> **Work to complete**
a. In the analyzer metamodule description, what is the first module in the standard sequence that the pipeline calls?
b. Decide whether each statement agrees with the analyzer metamodule description: (i) the calling application can control which modules are switched on or off; (ii) the standard sequence of modules ends with parsing; (iii) the metamodule was added to make it easier to build applications that call FreeLing.

Analyzer Metamodule

Although FreeLing is a toolbox with a variety of modules to pick and choose from for specific uses, most applications are likely to need a text analisys pipeline that goes from raw text to certain level of annotation.

To ease the construction of applications that call FreeLing, the analyzer metamodule has been included. This metamodule implements a pipeline calling a standard sequence of FreeLing modules: Tokenizer, splitter, morphological analyzer, PoS tagger, sense annotation, WSD, NEC, parsing, SRL, coreferences.

A set of customizable options in this module allows the calling application to control the start and ending levels of the pipeline (e.g. from text to shallow parsing, or from tagged input to coreferences...), as well as which modules are turned on/off and with which configuration files are they loaded.

Thus, different instances of this class can be created using different option sets to get analyzers for different languages or different tasks.

> **Data segment**
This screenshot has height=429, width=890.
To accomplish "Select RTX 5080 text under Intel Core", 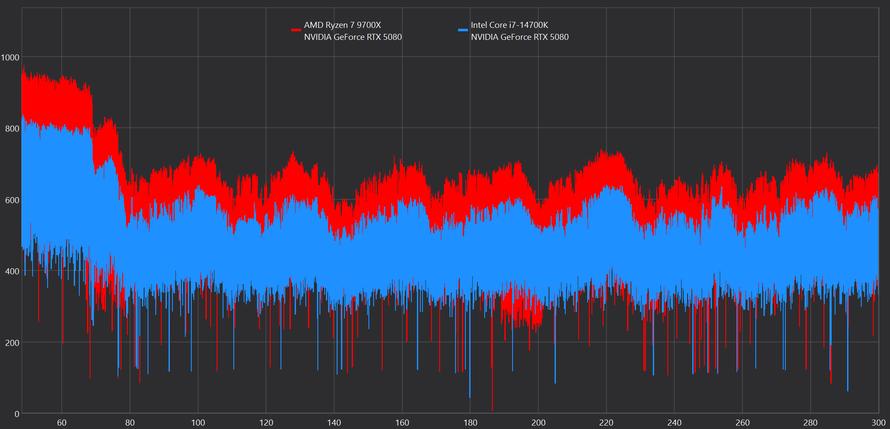I will pos(520,37).
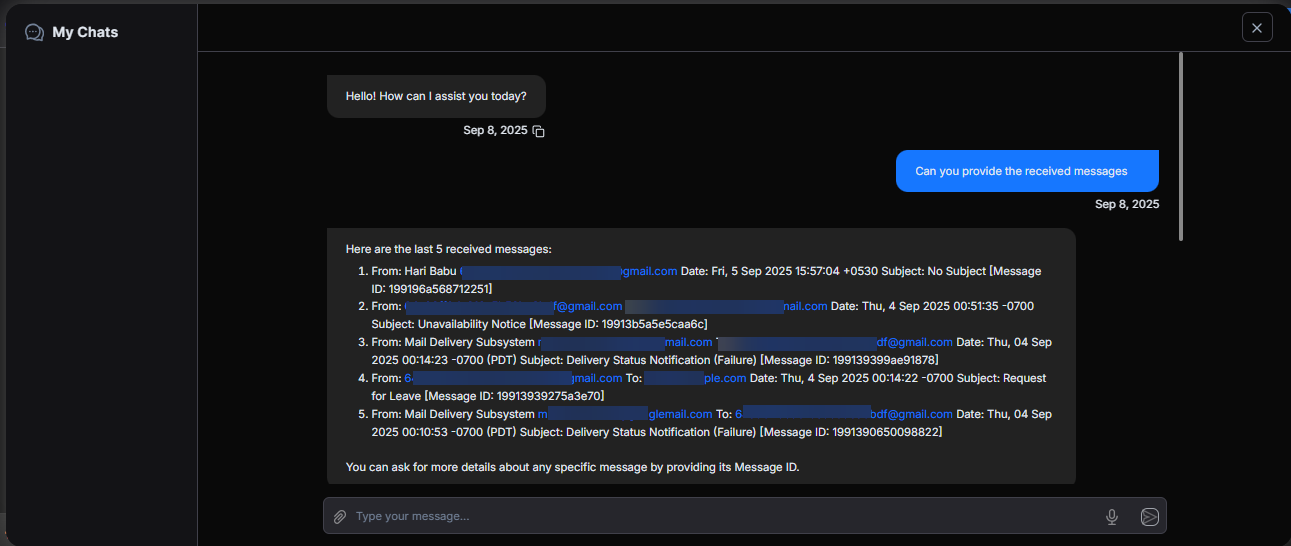Copy the greeting message using copy icon

tap(539, 131)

> **Task solutions**
a. The tokenizer.

b.
(i) Yes: "as well as which modules are turned on/off"
(ii) No: "NEC, parsing, SRL, coreferences"
(iii) Yes: "To ease the construction of applications that call FreeLing, the analyzer metamodule has been included."